28 April 2026
The real cost of recruiting the right person
A £100,000 salary is not a £100,000 decision. In a realistic UK model it equates to roughly £133,000 to £143,000 in first-year cash cost, and around £147,000 to £157,000 in first-year economic cost once lost productivity is counted.
In the UK built environment, an employee is rarely just a salary cost. They are a bundle of direct expense, time demand and operational risk. That matters because firms are still hiring into a market shaped by skills pressure, rising employment costs and tighter commercial scrutiny.
The common mistake
Most businesses model employee cost as salary plus employer's National Insurance. That misses pension, recruitment fees, IT and software setup, director and HR time, onboarding, ramp-up loss, absence, early mistakes, and the possibility of having to run the whole process again if the hire fails.
The context has tightened too. From April 2025 the employer NI threshold fell to £5,000 and the rate rose to 15 per cent. The Institute for Fiscal Studies estimated that change alone adds roughly £900 per employee on median earnings. The Office for National Statistics puts median full-time earnings at £39,039.
And recruitment fees are usually a percentage of salary, not a flat cost. UK recruiter-market guidance commonly places permanent-hire fees around 15 to 20 per cent of salary, with some published terms higher again. A 10 to 20 per cent modelling range is commercially reasonable, and 10 per cent is the low end, not the norm.
A better measure: true employment cost
The useful commercial definition is salary, plus employer NI, plus employer pension, plus recruitment fee, plus IT and software setup, plus internal hiring and onboarding time, plus absence cost, plus ramp-up productivity shortfall, plus failure and reset risk.
Run the numbers on the median salary of £39,039 and the first-year economic cost lands at roughly £60,900 to £64,800 depending on the recruiter fee. Run them on a £100,000 hire and the employment package is already about £115,600 before recruitment or onboarding is counted; the first-year economic cost reaches roughly £147,000 to £157,000.
The reset cost when a hire goes wrong
If the employee leaves early or proves to be the wrong hire, the business does not only lose salary. It loses the recruiter fee, leadership and HR time, onboarding and mentoring, software and equipment setup, output during the vacancy, and process knowledge. Then it pays for a second recruitment cycle.
For a £100,000 hire, the agency line alone may be £10,000 to £20,000 before management time and lost momentum are counted. This is the strongest reason to treat employment as a risk-adjusted operating cost rather than a payroll number.
Why this matters for AI and automation
The strongest case for AI agents and automation is not that they replace people. It is that they reduce the risk-adjusted cost of employment by removing repetitive admin, improving consistency, surfacing issues earlier and lowering dependency on expensive human time for low-value tasks.
In practice that means less director time chasing information, less HR and management time lost to administration, fewer missed steps, better documentation, lower rework risk, and senior staff spending their hours on judgement, negotiation and client-facing work.

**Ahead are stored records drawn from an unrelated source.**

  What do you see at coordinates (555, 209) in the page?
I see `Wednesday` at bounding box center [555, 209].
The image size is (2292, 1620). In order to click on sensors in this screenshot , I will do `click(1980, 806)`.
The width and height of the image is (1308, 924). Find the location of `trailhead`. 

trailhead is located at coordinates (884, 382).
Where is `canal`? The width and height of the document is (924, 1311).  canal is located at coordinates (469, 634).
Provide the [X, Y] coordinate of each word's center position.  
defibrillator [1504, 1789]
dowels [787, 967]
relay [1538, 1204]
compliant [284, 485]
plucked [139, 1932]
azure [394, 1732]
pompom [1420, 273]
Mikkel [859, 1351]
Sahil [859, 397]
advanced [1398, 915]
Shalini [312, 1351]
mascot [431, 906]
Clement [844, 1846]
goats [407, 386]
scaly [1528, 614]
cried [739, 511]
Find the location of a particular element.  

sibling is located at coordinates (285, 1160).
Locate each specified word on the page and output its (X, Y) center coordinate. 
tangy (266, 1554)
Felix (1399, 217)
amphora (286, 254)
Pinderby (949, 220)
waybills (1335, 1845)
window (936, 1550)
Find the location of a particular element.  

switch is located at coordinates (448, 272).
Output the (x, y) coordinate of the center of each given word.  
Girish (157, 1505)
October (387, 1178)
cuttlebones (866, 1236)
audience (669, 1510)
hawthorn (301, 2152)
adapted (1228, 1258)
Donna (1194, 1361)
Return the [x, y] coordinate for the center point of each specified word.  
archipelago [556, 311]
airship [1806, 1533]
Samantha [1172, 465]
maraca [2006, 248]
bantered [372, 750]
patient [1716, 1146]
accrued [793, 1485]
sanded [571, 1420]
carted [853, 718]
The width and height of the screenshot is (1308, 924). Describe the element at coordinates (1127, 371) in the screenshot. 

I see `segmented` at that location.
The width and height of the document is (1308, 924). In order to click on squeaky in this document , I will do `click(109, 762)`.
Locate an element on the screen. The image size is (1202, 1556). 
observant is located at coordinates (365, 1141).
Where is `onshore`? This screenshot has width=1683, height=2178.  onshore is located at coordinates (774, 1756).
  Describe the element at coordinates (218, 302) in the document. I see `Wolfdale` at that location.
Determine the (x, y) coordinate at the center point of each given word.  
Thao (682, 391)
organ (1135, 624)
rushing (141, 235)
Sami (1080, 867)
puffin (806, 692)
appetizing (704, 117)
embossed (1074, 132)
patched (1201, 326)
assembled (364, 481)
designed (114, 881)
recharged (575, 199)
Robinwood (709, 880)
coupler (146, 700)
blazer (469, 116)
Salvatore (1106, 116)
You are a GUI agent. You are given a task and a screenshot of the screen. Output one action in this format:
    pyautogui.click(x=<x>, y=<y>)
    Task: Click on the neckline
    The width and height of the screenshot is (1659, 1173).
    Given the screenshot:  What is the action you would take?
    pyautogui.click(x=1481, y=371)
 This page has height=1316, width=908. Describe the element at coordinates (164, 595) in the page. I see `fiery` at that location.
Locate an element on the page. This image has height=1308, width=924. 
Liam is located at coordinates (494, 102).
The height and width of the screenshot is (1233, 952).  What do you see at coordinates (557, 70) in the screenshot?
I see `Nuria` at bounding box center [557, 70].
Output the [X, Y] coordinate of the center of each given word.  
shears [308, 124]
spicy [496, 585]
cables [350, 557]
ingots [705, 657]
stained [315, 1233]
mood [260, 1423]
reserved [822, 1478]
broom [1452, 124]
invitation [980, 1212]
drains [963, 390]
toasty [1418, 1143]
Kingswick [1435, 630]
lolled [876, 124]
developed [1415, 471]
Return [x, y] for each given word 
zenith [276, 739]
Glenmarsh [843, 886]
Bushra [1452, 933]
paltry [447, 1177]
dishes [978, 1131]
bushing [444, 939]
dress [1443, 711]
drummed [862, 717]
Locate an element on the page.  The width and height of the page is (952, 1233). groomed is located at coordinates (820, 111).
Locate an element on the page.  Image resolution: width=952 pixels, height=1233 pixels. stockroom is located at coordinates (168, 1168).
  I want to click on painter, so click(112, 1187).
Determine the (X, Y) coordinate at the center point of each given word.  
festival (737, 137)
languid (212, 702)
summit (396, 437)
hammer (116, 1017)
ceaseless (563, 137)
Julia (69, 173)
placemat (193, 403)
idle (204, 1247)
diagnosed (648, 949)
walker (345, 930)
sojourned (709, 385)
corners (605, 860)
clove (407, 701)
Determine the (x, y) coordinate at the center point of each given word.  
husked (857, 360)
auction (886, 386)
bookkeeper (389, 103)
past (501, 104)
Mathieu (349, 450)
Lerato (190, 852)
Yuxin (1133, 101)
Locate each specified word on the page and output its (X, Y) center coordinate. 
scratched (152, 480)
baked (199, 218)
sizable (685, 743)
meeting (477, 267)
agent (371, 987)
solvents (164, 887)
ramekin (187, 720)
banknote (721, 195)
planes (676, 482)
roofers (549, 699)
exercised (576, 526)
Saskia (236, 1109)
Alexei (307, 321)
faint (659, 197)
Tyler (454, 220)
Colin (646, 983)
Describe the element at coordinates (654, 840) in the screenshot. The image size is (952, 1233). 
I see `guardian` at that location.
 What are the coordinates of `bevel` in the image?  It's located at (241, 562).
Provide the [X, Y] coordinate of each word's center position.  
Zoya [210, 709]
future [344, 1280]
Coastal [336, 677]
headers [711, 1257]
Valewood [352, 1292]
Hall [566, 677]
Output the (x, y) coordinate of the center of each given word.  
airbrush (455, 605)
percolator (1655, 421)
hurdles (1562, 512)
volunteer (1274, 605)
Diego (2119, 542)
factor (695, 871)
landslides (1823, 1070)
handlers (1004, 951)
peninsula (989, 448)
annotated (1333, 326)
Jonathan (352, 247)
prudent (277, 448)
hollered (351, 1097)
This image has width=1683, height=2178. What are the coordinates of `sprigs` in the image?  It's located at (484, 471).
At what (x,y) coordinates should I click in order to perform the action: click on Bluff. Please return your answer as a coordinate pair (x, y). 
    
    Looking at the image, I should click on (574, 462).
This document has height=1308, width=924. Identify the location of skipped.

Put the two numbers side by side. A capable automation layer typically costs a fraction of one mid-level hire's true first-year cost, carries no NI, no pension, no notice period and no reset risk, and its capacity does not walk out of the door. For most construction firms this is not mainly a technology story. It is a margin, risk and throughput story.
A salary is only the visible part of the employment cost. Before your next hire, it is worth asking whether the role is genuinely new capability, or whether it is admin that should never have needed a person at all.